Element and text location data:
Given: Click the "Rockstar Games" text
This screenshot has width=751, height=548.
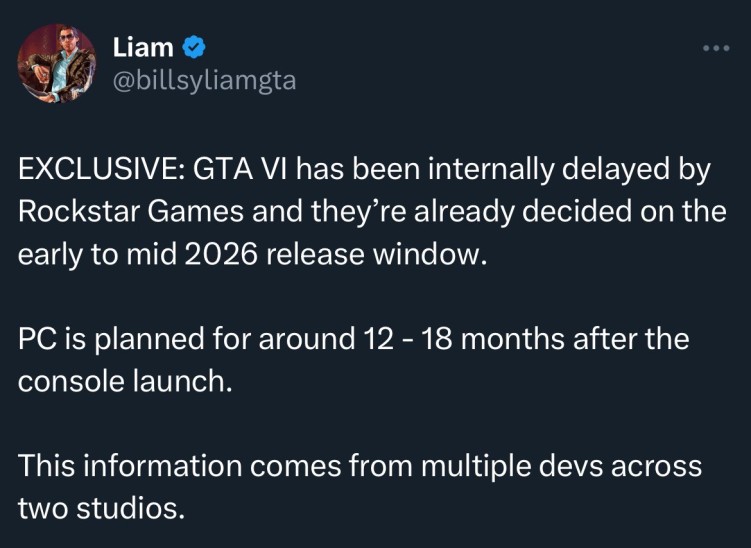Looking at the screenshot, I should tap(131, 212).
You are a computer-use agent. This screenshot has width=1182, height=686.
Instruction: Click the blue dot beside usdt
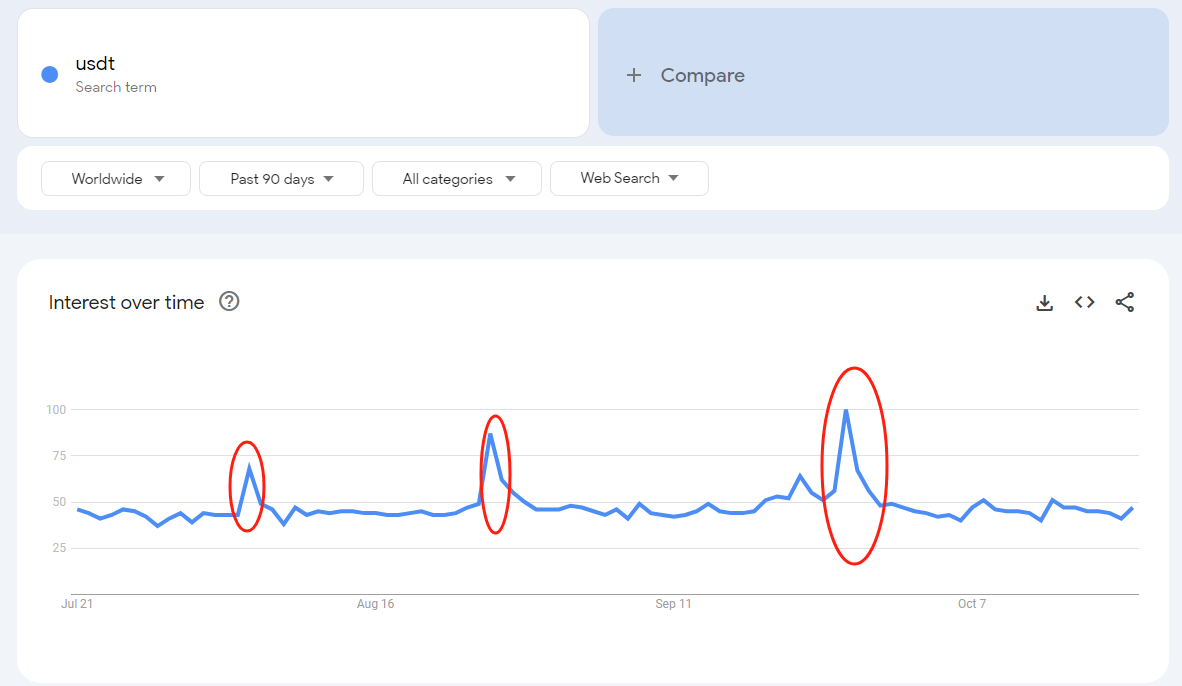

▸ Problem statement: Rewrite all the records above with every "Click" switched to "Select" and everything else unchanged. Leave the pictures out.

▸ Exercise result:
Given: Select the "Rockstar Games" text
This screenshot has width=751, height=548.
Looking at the screenshot, I should tap(131, 212).
You are a computer-use agent. This screenshot has width=1182, height=686.
Instruction: Select the blue dot beside usdt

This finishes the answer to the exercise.